● **COMPLETE THE FOLLOWING**:
a) According to the frequency comb abstract, what peak power is used to generate the comb that spans six octaves?
b) Write what comes next in the frequency comb abstract, picking up after its final sentence.

TEXT BLOCK: Begin

Daniel Lesko, Henry R. Timmers, Sida Xing, Abijith S. Kowligy, Alexander Lind, Scott Diddams

Abstract

A coherent, compact and robust light source with coverage from the ultraviolet to the infrared is desirable for heterodyne super-resolution imaging1, broadband infrared microscopy2, protein structure determination3 and standoff trace-gas detection4. To address these demanding problems, frequency combs5 combine absolute frequency accuracy with sub-femtosecond timing and waveform control to enable high-resolution, high-speed and broadband spectroscopy6,7,8,9. Here we demonstrate a scalable source of near-single-cycle pulses from robust and low-noise erbium fibre (Er:fibre) technology. With a peak power of 0.56 MW we generate a comb spanning six octaves, from the ultraviolet (350 nm) to the mid-infrared (22,500 nm), achieving a resolving power of 1010 across 0.86 PHz of bandwidth. Second-order nonlinearities in LiNbO3, GaSe and CdSiP2 provide phase-stable infrared ultrashort pulses with simultaneous brightness exceeding a synchrotron10, while cascaded nonlinearities in LiNbO3 yield four octaves simultaneously (0.350–5.6 μm). We anticipate that these advances will be enabling for basic and applied spectroscopy, microscopy and phase-sensitive nonlinear optics.

TEXT BLOCK: End
DATA BLOCK: Begin

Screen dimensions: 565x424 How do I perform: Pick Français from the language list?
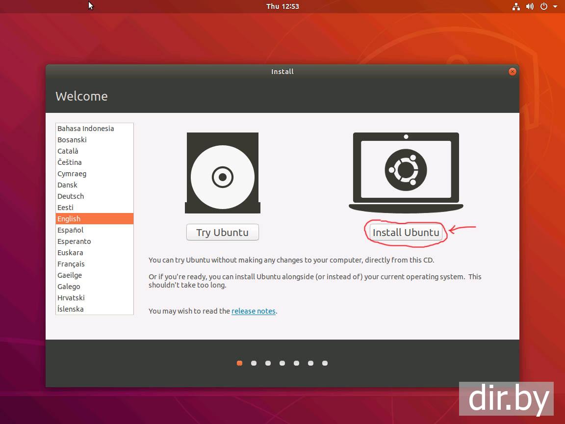(x=71, y=264)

DATA BLOCK: End

● **ANSWER SET**:
a) 0.56 MW

b)
Citation
Nature Photonics

Keywords

Few-cycle pulses, Fourier transform infrared spectroscopy, Frequency combs, Nonlinear Optics, UV frequency combs

Citation

Lesko, D. , Timmers, H. , Xing, S. , Kowligy, A. , Lind, A. and Diddams, S. (2021), A six-octave optical frequency comb from a scalable few-cycle Erbium fiber laser, Nature Photonics, [online], https://doi.org/10.1038/s41566-021-00778-y (Accessed May 2, 2024)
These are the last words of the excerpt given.